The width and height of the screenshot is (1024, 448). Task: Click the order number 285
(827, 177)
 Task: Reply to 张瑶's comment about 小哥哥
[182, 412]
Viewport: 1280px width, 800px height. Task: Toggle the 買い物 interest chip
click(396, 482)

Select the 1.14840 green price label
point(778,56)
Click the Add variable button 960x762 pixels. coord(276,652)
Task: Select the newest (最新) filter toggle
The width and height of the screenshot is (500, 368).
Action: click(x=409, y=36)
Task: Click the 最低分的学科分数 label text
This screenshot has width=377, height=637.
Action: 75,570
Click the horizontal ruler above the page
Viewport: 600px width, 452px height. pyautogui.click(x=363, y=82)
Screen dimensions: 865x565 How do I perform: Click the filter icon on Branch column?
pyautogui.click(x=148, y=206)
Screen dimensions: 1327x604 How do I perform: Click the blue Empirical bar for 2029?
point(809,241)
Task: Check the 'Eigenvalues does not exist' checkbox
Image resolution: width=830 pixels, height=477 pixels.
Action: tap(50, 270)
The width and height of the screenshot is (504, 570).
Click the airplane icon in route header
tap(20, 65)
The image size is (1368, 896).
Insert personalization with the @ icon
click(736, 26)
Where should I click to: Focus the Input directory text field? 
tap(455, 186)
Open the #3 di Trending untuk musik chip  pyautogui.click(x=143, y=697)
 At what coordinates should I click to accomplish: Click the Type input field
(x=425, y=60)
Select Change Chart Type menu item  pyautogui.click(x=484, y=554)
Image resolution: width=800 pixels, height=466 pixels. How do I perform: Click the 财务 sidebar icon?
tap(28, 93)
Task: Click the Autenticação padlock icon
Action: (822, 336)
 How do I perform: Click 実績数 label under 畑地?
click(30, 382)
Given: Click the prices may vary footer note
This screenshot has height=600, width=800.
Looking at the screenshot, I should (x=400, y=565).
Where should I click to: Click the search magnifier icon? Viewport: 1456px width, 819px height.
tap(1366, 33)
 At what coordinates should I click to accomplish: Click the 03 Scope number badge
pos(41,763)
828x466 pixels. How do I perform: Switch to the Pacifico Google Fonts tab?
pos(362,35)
--- --- ---
Assigned task: Transcribe the listing above verbatim.

Result of the exercise:
The width and height of the screenshot is (1024, 448). Task: Click the order number 285
(827, 177)
 Task: Reply to 张瑶's comment about 小哥哥
[182, 412]
Viewport: 1280px width, 800px height. Task: Toggle the 買い物 interest chip
click(396, 482)

Select the 1.14840 green price label
point(778,56)
Click the Add variable button 960x762 pixels. coord(276,652)
Task: Select the newest (最新) filter toggle
The width and height of the screenshot is (500, 368).
Action: click(x=409, y=36)
Task: Click the 最低分的学科分数 label text
This screenshot has width=377, height=637.
Action: 75,570
Click the horizontal ruler above the page
Viewport: 600px width, 452px height. pyautogui.click(x=363, y=82)
Screen dimensions: 865x565 How do I perform: Click the filter icon on Branch column?
pyautogui.click(x=148, y=206)
Screen dimensions: 1327x604 How do I perform: Click the blue Empirical bar for 2029?
point(809,241)
Task: Check the 'Eigenvalues does not exist' checkbox
Image resolution: width=830 pixels, height=477 pixels.
Action: tap(50, 270)
The width and height of the screenshot is (504, 570).
Click the airplane icon in route header
tap(20, 65)
The image size is (1368, 896).
Insert personalization with the @ icon
click(736, 26)
Where should I click to: Focus the Input directory text field? 
tap(455, 186)
Open the #3 di Trending untuk musik chip  pyautogui.click(x=143, y=697)
 At what coordinates should I click to accomplish: Click the Type input field
(x=425, y=60)
Select Change Chart Type menu item  pyautogui.click(x=484, y=554)
Image resolution: width=800 pixels, height=466 pixels. How do I perform: Click the 财务 sidebar icon?
tap(28, 93)
Task: Click the Autenticação padlock icon
Action: (822, 336)
 How do I perform: Click 実績数 label under 畑地?
click(30, 382)
Given: Click the prices may vary footer note
This screenshot has height=600, width=800.
Looking at the screenshot, I should (x=400, y=565).
Where should I click to: Click the search magnifier icon? Viewport: 1456px width, 819px height.
tap(1366, 33)
 At what coordinates should I click to accomplish: Click the 03 Scope number badge
pos(41,763)
828x466 pixels. How do I perform: Switch to the Pacifico Google Fonts tab?
pos(362,35)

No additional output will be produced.